Fueron despojados de sus pertenencias.
El miedo se mezclaba con la furia y la frustración.
Una extraña solidaridad bañó el kilómetro 53 de la autopista México-Puebla.
Alguien preguntó dónde carajos estamos.
La respuesta los hizo sonreír amargamente:
“Estamos en Río Frío”.
Los bandidos de Río Frío, se dijeron algunos.
La célebre novela de Manuel Payno, basada en hechos reales, aparecía en forma de ironía en el peor de los momentos.
Como a principios del siglo XIX, ahí andaban los facinerosos –herederos del coronel Relumbrón y otros bandidos– sembrando el caos y el terror con la evidente complacencia de la Guardia Nacional.
Para entonces, a escasos metros de la talachería, pasaban los uniformados a bordo de sus camionetas, pero no respondían a los llamados de angustia.
11:40 de la noche, nueva llamada de Gerardo al 074.
Ahora lo atiende el empleado Gustavo Vargas.
Nueva narrativa de los hechos.
Respuesta terriblemente similar:
“Voy a radiar a la Guardia Nacional”.
“Hace veinticinco minutos me dijeron lo mismo y no pasa nada”, protestó Gerardo.
“Voy a radiar a la Guardia Nacional”, fue la idéntica, cínica, respuesta.
Por fin, el talachero hizo el trabajo en el auto de Gerardo.
Con la llanta de repuesto a cuestas, el vehículo llegó a la altura de la desviación a San Martín Texmelucan.
Ahí lo que sobraban eran uniformados de la Guardia Nacional haciendo su agosto –a través de un retén– con los traileros y los camioneros que pasaban por ahí.
Al cruzar la caseta de cobro, un nuevo retén de la Guardia Nacional operaba en las sombras a la altura del Arco de Seguridad.
Eran las dos y media de la madrugada cuando Gerardo y su hermana Lulú llegaron a Puebla.
Atrás quedaban la negra noche, el frío, la rabia y el terror.
Y la promesa de no volver a viajar de noche por la autopista.

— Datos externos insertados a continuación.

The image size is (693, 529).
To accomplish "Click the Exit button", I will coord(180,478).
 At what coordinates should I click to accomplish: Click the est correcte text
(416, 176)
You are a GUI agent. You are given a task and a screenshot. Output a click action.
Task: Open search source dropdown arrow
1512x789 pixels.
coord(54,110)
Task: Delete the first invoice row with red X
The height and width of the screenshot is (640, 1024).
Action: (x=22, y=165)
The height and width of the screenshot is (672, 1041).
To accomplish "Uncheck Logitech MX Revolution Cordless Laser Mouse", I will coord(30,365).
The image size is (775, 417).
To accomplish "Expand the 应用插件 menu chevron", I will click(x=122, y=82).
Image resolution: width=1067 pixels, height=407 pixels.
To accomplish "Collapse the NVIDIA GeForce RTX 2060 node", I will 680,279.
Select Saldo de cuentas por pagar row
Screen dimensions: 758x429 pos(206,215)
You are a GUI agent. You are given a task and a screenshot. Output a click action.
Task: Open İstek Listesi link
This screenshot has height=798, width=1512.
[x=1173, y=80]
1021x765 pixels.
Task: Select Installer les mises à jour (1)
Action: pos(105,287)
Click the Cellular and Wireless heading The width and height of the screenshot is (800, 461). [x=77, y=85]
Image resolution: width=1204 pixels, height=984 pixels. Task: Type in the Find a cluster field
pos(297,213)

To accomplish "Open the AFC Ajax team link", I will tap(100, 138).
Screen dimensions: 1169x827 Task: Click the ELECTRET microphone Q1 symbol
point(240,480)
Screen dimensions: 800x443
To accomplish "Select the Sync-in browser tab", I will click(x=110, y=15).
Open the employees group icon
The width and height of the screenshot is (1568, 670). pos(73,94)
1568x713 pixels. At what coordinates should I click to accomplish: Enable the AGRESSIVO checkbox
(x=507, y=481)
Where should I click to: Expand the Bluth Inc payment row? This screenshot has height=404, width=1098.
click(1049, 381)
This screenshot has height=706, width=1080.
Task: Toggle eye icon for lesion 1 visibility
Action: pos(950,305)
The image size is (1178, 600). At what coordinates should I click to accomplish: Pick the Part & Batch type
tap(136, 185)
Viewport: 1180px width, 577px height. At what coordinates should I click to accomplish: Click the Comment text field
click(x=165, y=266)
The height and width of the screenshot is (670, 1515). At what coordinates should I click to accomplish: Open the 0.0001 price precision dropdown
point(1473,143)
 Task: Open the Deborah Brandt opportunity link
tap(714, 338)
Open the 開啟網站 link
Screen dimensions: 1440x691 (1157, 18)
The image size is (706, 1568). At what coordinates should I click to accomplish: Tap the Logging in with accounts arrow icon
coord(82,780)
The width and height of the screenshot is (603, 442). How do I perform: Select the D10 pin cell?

Fantasía para un gentil hombre
Don Moisés Romero Beristain recibió este martes el reconocimiento “José María Lafragua” en la Escuela Estatal de Formación Judicial.
Un ingrediente tuvo: el homenajeado solo se enteró cuando los representantes del Poder Judicial hicieron público el muy alto honor.
Gran conversador –divertido, inteligente, sabio–, el notable académico ha cruzado varias universidades nacionales e internacionales a lo largo de su vida.
Lo mismo ha sido catedrático en la UNAM, la UDLAP y el Tec de Monterrey que en las universidades de Grenoble y Annecy, en Francia.
En una comida, organizada por su talentoso hijo –el notario Alejandro Romero Carreto–, pude disfrutar la sabiduría y el sentido del humor de este gran maestro.
A sus noventa años ha logrado convertirse en el sueño de muchos: es un hombre feliz.
Y a esa edad en la que muchos ya están hechos a un lado –técnicamente jubilados de la vida–, el maestro sigue leyendo y escribiendo como en sus mejores tiempos.
Un doble abrazo desde aquí con toda mi admiración doblada de cariño y respeto.